Second Sunday of Lent (B)

Sr. Betty Jane Lillie, S.C.

Gn 22:1-2, 9a,10-13,15-18 Ps 116:10,15-19 Rom 8:31b-34 Mk 9:2-10

                    

“This is my beloved Son.”  A voice out of a cloud was heard, and the message added, “Listen to him.” (Mk 9:7)  Matthew’s account of Jesus’ baptism has a voice from heaven say, “This is my beloved Son with whom I am well pleases.” (Mt 3:17)  Mark’s version presents Jesus in glory as the Messiah and gives him credentials for preaching the Gospel.  The first verse of his Gospel announces Jesus as the Son of God. 

John tells us, “The Word became flesh and dwelt among us, full of grace and truth; we have beheld his glory, glory as of the only Son from the Father.” (Jn 1:14)  If we put these three foregoing comments together we get some helpful insight into our reading of our Gospel passage.  The Son of God is the Word who is the message of the Father to humankind.  He is the beloved only Son of the Father and the Father is well pleased with him.  When the Father gave the Son to the world for its redemption he gave his most precious gift.  Since the Son is the Word it is obvious that all ought to listen to him.     

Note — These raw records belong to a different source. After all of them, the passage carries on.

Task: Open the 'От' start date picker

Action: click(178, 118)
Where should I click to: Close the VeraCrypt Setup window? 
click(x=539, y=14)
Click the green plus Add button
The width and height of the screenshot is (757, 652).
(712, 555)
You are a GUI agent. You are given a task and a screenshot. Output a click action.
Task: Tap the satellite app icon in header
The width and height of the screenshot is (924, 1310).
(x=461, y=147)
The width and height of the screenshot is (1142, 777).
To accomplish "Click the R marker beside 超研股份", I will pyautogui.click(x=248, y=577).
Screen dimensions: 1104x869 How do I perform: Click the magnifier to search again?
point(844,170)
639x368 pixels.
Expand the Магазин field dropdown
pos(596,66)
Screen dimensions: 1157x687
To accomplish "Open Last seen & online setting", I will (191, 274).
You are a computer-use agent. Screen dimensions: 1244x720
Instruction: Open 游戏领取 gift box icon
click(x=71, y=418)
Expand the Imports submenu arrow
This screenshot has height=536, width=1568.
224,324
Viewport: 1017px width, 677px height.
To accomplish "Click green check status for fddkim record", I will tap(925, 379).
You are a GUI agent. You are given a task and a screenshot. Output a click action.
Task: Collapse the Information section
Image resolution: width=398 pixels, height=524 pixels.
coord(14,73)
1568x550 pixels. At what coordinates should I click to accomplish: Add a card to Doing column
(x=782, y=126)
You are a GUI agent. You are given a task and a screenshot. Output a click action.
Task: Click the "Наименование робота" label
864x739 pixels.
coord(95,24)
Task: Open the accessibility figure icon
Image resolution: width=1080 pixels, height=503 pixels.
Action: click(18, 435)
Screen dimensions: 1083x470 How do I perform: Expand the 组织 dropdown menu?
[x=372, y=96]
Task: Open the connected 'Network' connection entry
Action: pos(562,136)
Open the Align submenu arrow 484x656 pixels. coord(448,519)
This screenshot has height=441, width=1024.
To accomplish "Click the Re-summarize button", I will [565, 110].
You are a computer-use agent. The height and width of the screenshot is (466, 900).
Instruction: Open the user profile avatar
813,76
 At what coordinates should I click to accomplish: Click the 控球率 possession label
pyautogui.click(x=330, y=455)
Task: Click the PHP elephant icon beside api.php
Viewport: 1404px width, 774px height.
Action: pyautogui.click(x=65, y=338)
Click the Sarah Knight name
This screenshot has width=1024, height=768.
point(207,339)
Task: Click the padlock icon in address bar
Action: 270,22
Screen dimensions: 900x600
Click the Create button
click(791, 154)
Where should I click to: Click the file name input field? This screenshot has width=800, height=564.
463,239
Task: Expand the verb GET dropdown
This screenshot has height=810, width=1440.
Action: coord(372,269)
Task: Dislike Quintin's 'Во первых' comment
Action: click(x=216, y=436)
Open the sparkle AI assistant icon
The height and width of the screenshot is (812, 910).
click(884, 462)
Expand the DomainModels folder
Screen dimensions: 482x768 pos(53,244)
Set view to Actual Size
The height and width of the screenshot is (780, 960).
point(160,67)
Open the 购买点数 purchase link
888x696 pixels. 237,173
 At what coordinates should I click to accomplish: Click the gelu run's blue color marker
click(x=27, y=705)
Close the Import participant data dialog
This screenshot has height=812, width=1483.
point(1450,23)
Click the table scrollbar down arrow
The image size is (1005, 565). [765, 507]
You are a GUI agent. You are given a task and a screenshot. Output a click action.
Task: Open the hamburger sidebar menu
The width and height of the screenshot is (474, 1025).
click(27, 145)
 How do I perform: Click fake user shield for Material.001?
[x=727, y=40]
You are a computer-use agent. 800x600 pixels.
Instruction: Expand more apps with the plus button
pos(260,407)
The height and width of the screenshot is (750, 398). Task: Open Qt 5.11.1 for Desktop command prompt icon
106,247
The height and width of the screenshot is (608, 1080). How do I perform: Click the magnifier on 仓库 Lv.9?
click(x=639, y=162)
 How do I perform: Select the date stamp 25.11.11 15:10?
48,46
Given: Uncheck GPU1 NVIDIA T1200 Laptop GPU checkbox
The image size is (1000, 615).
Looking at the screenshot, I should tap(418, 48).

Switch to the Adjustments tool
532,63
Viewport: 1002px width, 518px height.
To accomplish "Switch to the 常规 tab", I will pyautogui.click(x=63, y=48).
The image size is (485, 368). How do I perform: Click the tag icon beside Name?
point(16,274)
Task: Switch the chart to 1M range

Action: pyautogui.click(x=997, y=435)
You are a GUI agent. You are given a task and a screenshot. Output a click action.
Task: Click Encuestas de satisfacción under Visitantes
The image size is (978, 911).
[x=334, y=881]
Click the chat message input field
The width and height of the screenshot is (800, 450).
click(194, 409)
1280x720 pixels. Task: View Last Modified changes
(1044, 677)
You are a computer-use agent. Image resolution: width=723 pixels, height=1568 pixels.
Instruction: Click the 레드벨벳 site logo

In the instance of his transfiguration, Jesus appeared in a glorified form that was characterized by glistening and intensely white garments.  This may be an apocalyptic element that draws the disciples’ attention to a non-earthly existence of Jesus that surfaces here in the forecast of his rising from the dead.               

Overall, the apostles just did not understand the events.  They were afraid and did not know what to say during the actual transfiguration.   When the voice from the cloud spoke to them they either missed the message altogether or took it for granted.  When it 
was suddenly over, they looked around and no longer saw anyone with them but only Jesus.  His reference to rising from the dead would need clarification.             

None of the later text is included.